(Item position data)
####
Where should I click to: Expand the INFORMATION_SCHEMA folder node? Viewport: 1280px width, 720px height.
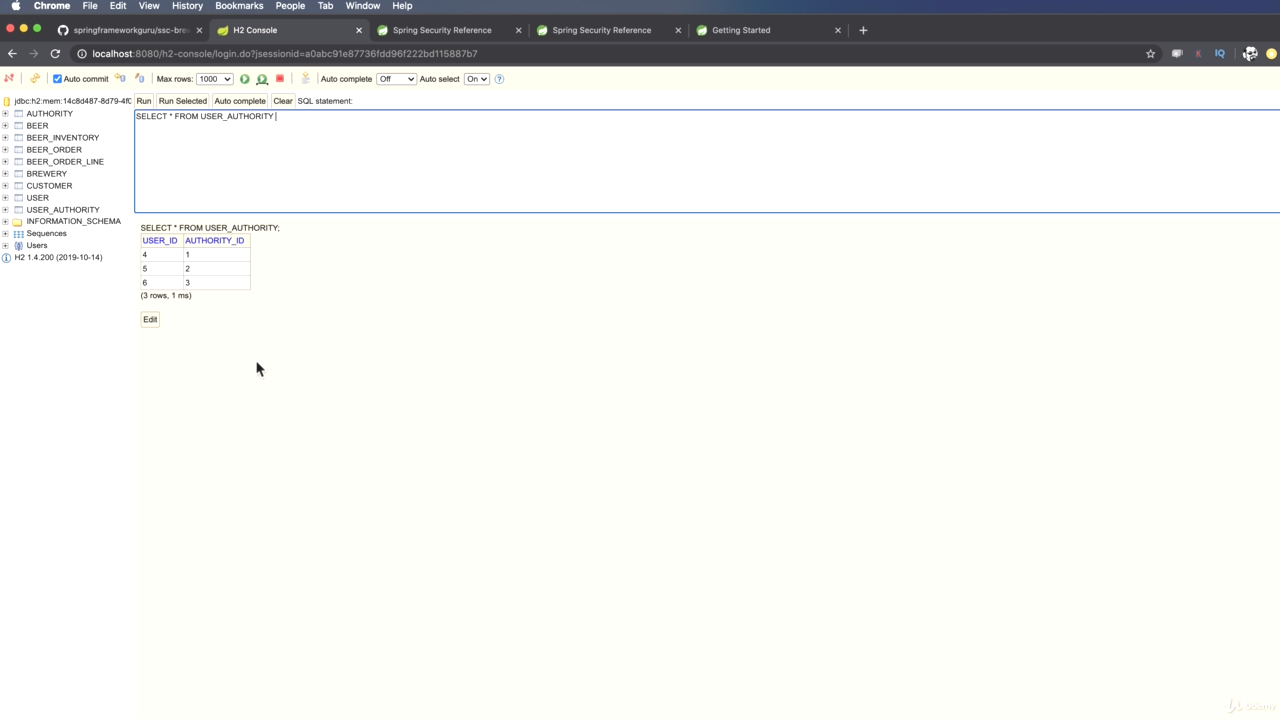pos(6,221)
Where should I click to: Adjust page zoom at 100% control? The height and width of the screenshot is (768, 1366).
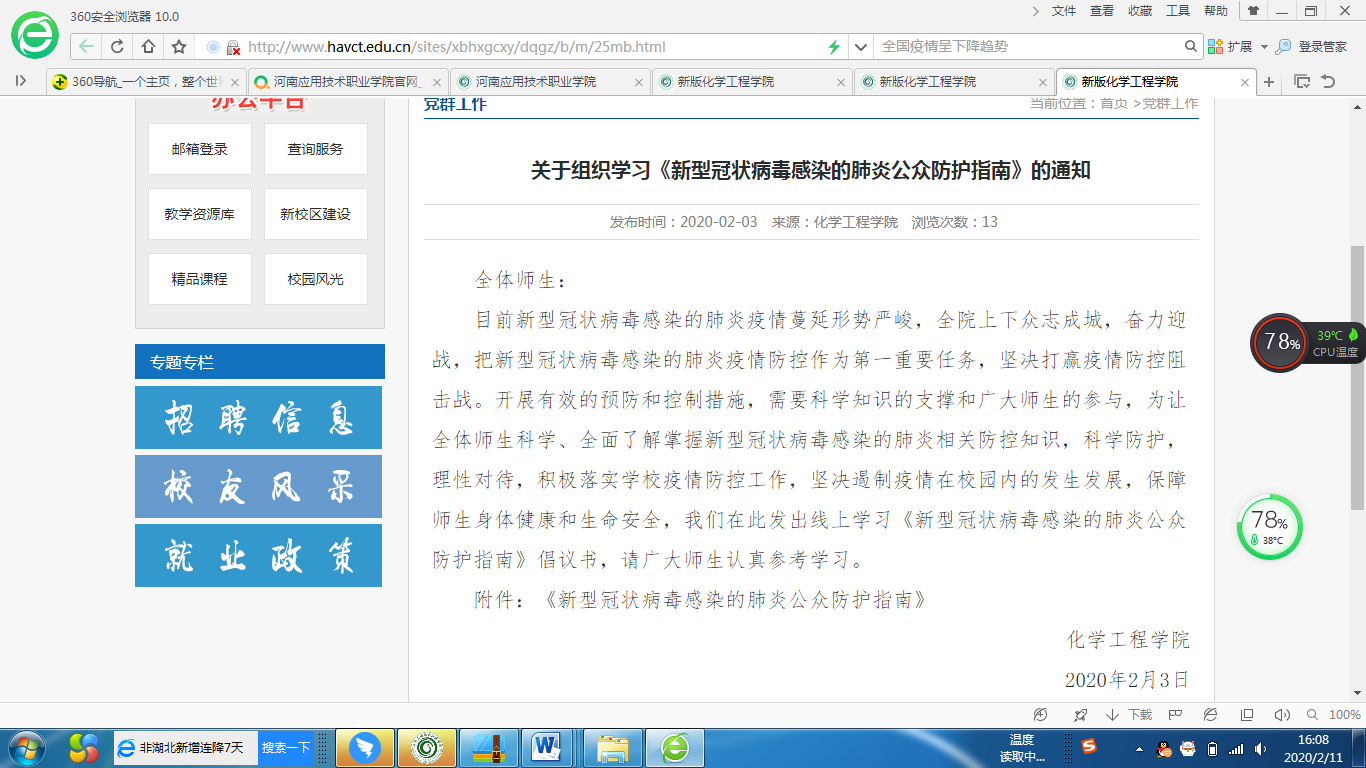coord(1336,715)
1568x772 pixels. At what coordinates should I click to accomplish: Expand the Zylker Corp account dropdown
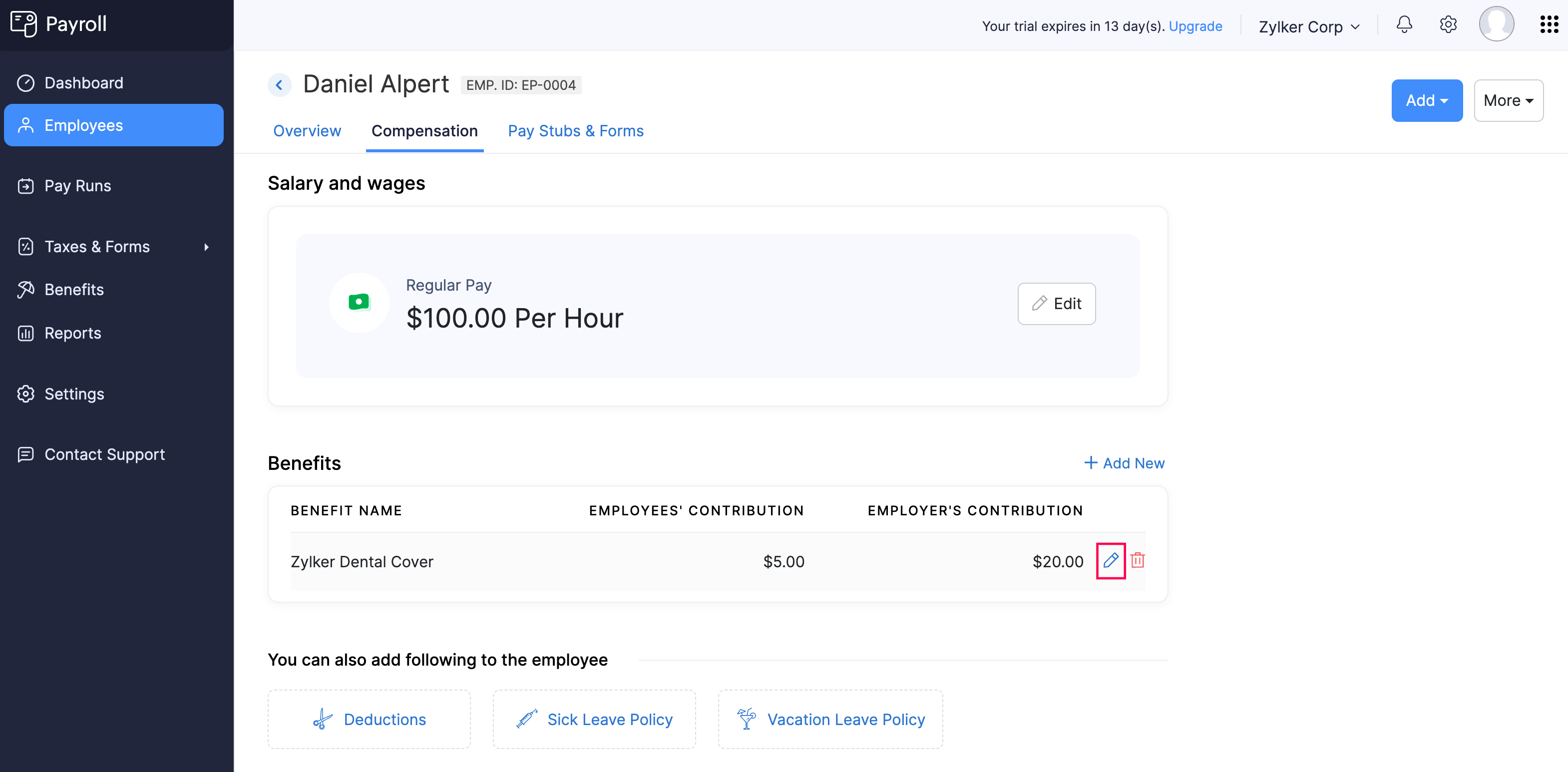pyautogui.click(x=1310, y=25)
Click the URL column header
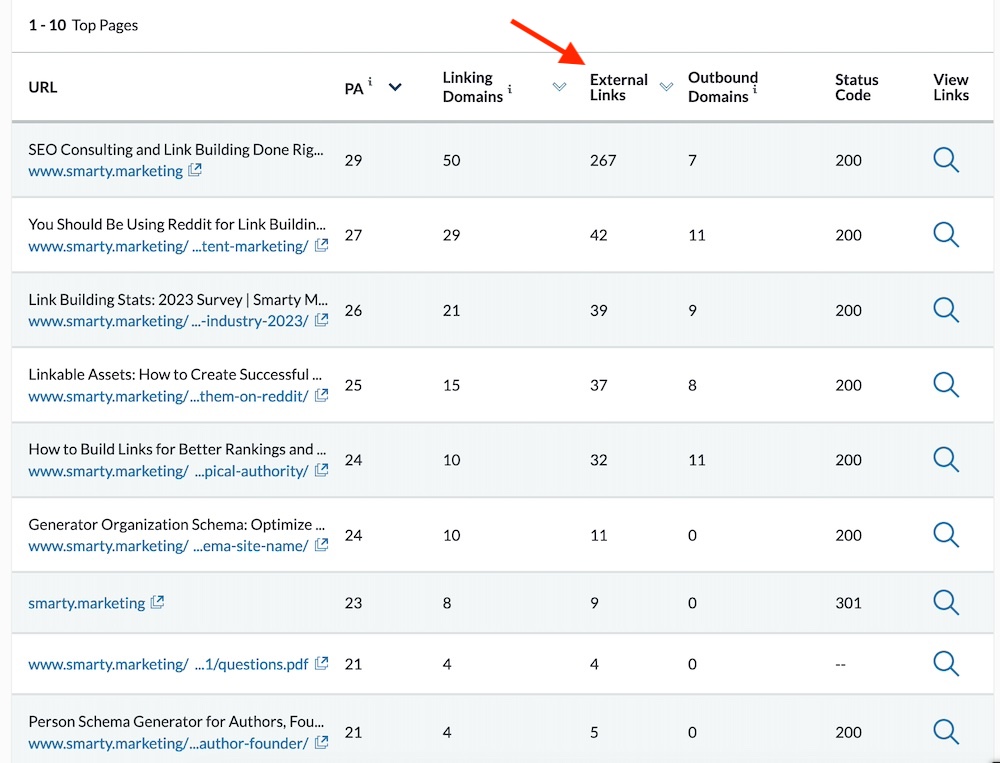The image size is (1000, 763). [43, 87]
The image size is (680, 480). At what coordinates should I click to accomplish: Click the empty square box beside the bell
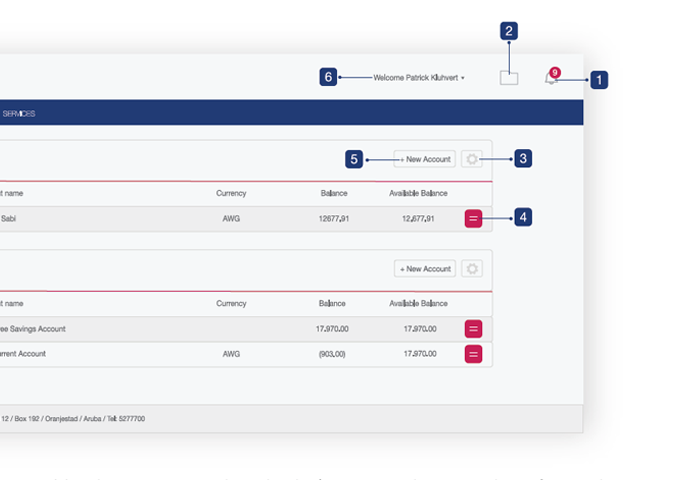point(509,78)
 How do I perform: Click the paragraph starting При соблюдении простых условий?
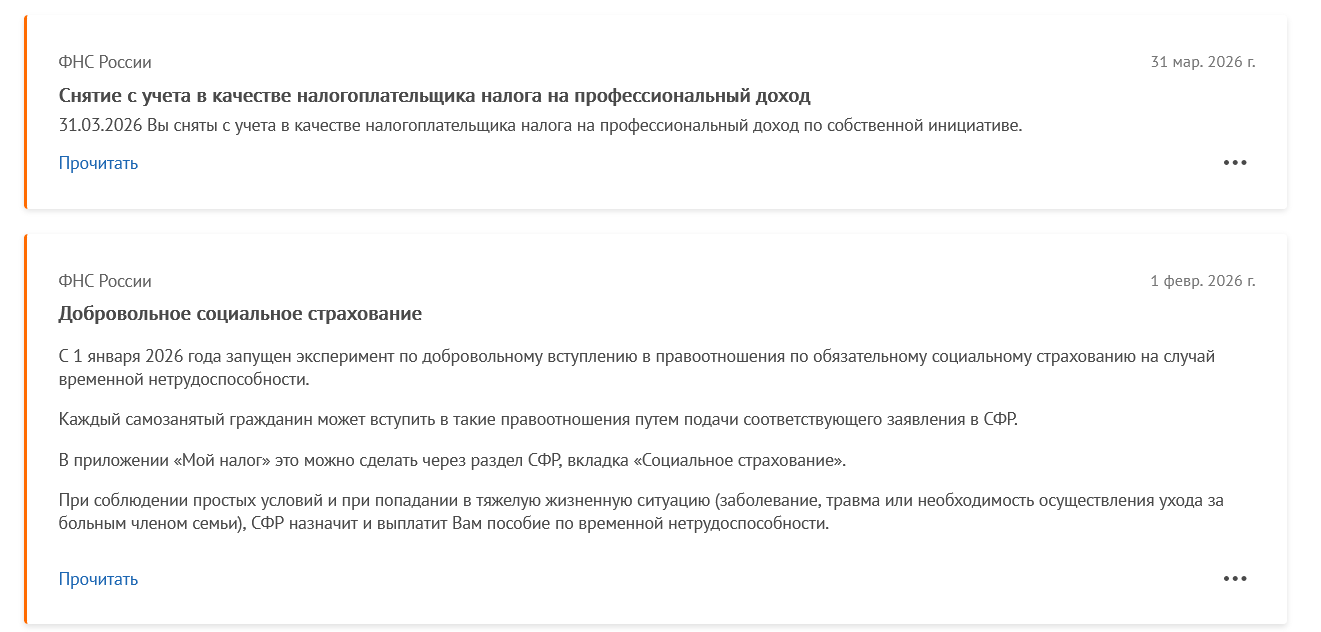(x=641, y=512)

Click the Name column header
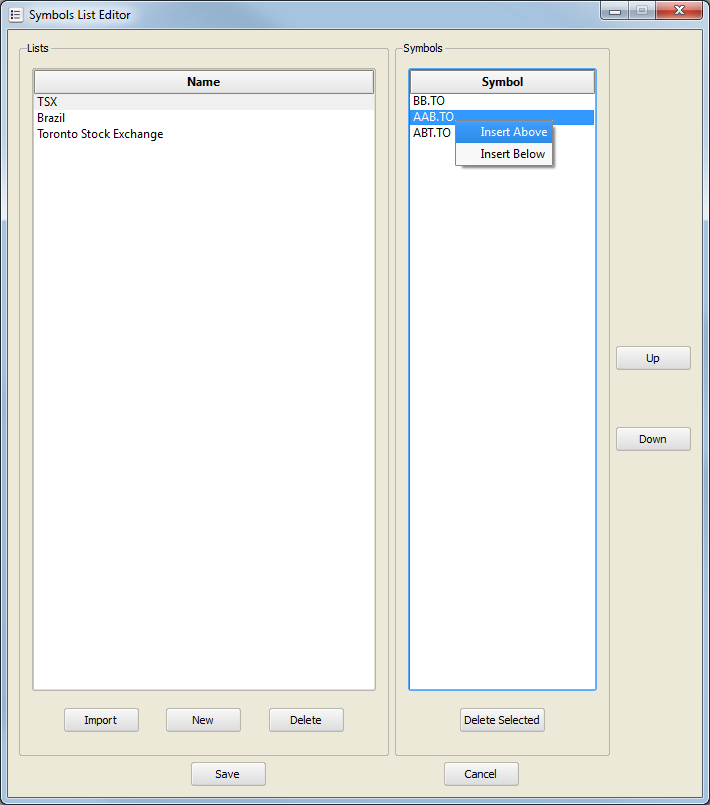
####
• What the task asks: Reproduce every line of the data above verbatim, omitting the pictures.

• Complete response:
Where should I click to: Expand the INFORMATION_SCHEMA folder node? Viewport: 1280px width, 720px height.
pos(6,221)
Where should I click to: Adjust page zoom at 100% control? The height and width of the screenshot is (768, 1366).
coord(1336,715)
1568x772 pixels. At what coordinates should I click to accomplish: Expand the Zylker Corp account dropdown
pyautogui.click(x=1310, y=25)
Click the URL column header
The image size is (1000, 763). [43, 87]
The image size is (680, 480). At what coordinates should I click to accomplish: Click the empty square box beside the bell
point(509,78)
 How do I perform: Click the paragraph starting При соблюдении простых условий?
(x=641, y=512)

Click the Name column header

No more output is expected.